Re: Speculation Why FICO Score Increases In Chunks


@Anonymous

Indeed, you pointed-out a very interesting fact: AAoA can result in significant jump.


Not AAoA; AoYA.  I've never seen an AAoA threshold crossing result in a significant score gain... mostly 4-6 points, which I would classify as "gradual" over time.  AoYA on the other hand tells a much different story.  It's been proven that those that haven't opened an account within the last year are less risky than those that have.  It's that simple.  You can argue if you want of those 15 points or so should come back more gradually, but I don't see the point.  If people at < 12 months AoYA as a group are more risky than people at > 12 months AoYA, I see no problem with a 15 point or so bump at that point in time crossing.

Message 9 of 27
Anonymous
Not applicable

Re: Speculation Why FICO Score Increases In Chunks


@Anonymous
  Any time you're provided with a FICO score, there will be a date attached/associated with that pull.  Citi for example is notoriously slow in providing the customer with their update.  Citi may pull your score on the 25th of a month (for example) and then not provided it on their web site until the 12th or so of the following month.  That has nothing at all to do with FICO "controlling" when the bank gets the score, as the score is time-stamped with the date of the pull.  Whether or not the lender updates that [monthly] score on their web site promptly or waits a bit is up to them, but your score is still your score at the moment that it's pulled.

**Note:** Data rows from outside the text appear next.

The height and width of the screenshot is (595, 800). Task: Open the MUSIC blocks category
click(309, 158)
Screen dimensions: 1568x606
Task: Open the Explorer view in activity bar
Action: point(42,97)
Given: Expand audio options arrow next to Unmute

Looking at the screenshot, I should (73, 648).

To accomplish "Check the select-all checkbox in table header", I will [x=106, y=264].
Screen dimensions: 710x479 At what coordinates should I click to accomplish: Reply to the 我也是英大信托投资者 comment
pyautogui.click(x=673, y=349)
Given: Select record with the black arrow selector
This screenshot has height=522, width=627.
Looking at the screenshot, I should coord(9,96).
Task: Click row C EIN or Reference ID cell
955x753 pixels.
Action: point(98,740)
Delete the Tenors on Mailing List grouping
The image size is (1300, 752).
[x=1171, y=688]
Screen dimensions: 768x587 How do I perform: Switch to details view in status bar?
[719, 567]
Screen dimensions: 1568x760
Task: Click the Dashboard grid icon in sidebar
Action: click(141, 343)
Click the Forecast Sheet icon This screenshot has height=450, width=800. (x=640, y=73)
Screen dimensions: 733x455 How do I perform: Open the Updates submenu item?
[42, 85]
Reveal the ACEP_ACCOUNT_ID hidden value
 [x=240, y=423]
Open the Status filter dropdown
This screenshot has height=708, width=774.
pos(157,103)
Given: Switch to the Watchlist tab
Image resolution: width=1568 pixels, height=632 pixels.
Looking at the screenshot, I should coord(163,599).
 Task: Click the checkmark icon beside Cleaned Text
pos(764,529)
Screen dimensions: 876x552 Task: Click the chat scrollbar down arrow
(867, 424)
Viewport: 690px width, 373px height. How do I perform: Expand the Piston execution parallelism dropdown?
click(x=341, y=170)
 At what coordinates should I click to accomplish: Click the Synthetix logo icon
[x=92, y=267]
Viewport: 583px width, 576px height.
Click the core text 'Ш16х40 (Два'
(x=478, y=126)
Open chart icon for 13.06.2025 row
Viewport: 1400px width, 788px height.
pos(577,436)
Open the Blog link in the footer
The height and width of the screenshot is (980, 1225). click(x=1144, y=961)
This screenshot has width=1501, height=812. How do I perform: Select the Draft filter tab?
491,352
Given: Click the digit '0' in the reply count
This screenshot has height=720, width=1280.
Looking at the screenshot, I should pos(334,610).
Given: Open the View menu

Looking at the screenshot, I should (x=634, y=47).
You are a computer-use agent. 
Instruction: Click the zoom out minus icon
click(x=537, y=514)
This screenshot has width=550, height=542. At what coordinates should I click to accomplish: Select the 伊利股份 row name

The presumption here is that it is the bank that is the "culprit" for delaying the update. Example: Let's say you are with Chase. Your new score is normaly visible around the 5th of the month. One month, check on the 5th, and it is not there. Then you check on the 6th, not there. 7th, nope. 8th, nope, 9th, nope. Finally, on 10th of month, it says, "FICO score as of 3rd of month is 700". What I am saying might be happening:

 

The bank actually does not have your new score in their computers at all. What's happening is that, when user clics on the VIEW SCORE button, the computers at Chase go pull a record of score from FICO. So every time user clicks, info is pulled from FICO (not credit bureau). Then, the "culprit" would be FICO: They grab your credit file from EQ/EX/TU on the 3rd. They compute your score on the 3rd. And then they sit. You come to Chase on the 5th, thinking it will probably be updated, and every time you click, it has not updated. You try 6th, 7th, etc. At some point in all of this FICO, says: OK, we've made him wait long enough.... And FICO finally provides the update that FICO has been sitting on to Chase.

 

I decided about 3 months ago to check this hyothesis. If FICO is doing what I think they are doing, then clicking on the VIEW SCORE button over and over, every day, starting with the "usual" day, should result in FICO witholding score. So that's what I did. I went to my Amex account, and banged on the VIEW SCORE button over and over, and sure enough, the gap between my "usual" update day and the day that it was finally shown to me on my Amex account was 15 days!